Task requirements: From the material below, list every line containing "computer".

*** Begin section ***

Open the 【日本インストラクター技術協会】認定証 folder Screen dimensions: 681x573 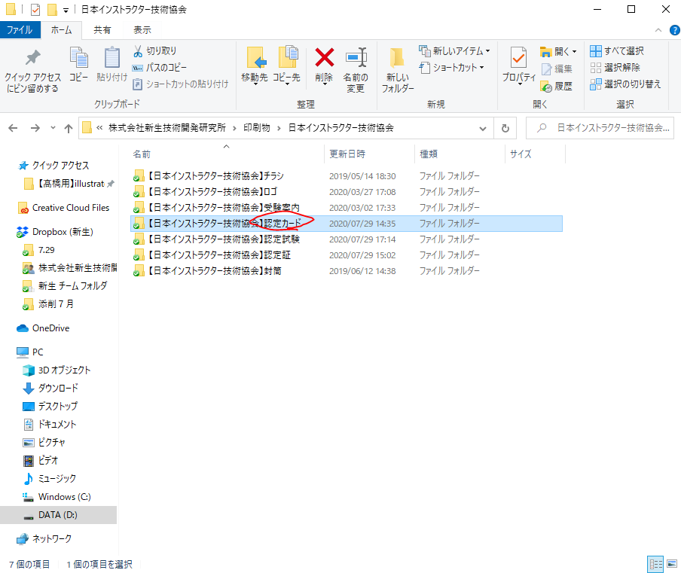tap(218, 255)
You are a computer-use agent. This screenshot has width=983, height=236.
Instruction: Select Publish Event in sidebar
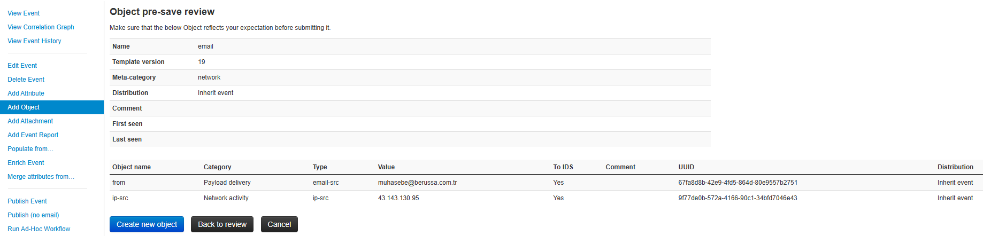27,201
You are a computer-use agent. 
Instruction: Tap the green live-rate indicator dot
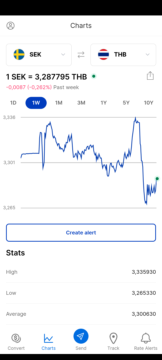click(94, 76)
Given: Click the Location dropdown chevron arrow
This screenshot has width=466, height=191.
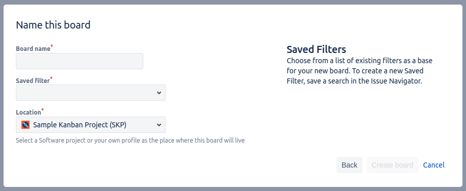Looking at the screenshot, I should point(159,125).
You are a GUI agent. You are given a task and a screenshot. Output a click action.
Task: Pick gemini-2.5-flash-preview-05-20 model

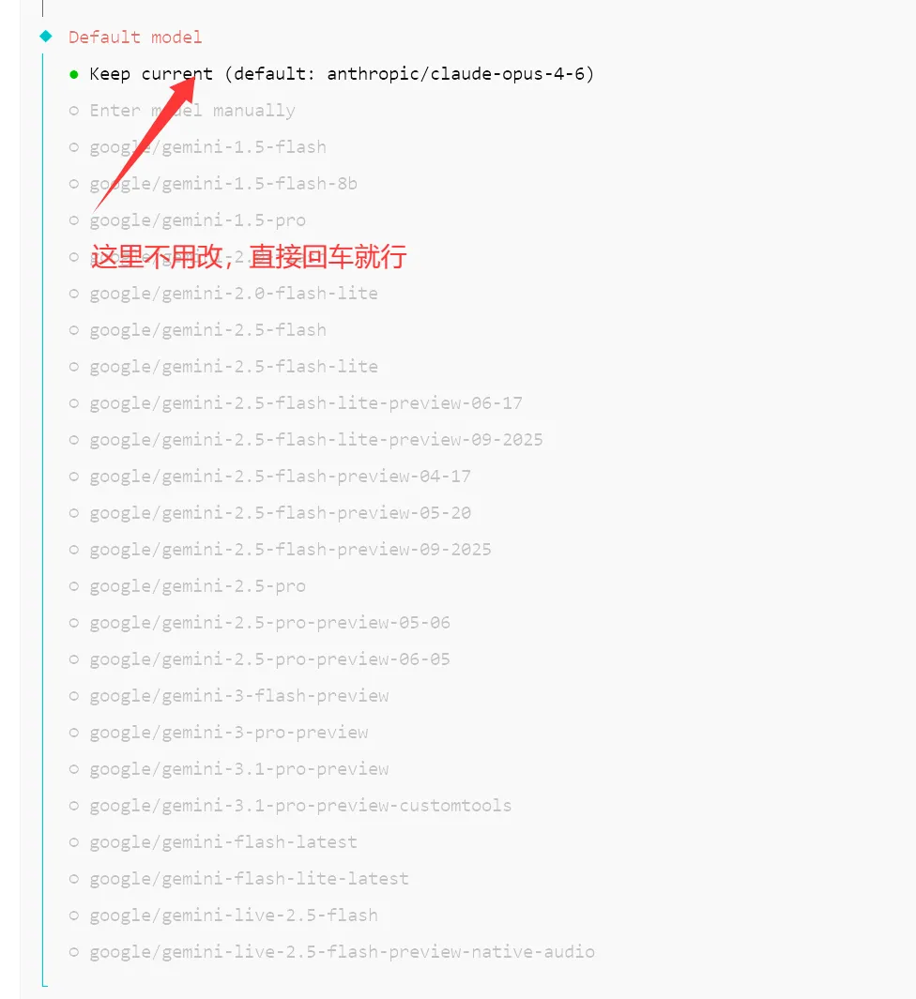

*** End section ***

Task solution:
You are a computer-use agent. This screenshot has width=983, height=236.
You are a computer-use agent. 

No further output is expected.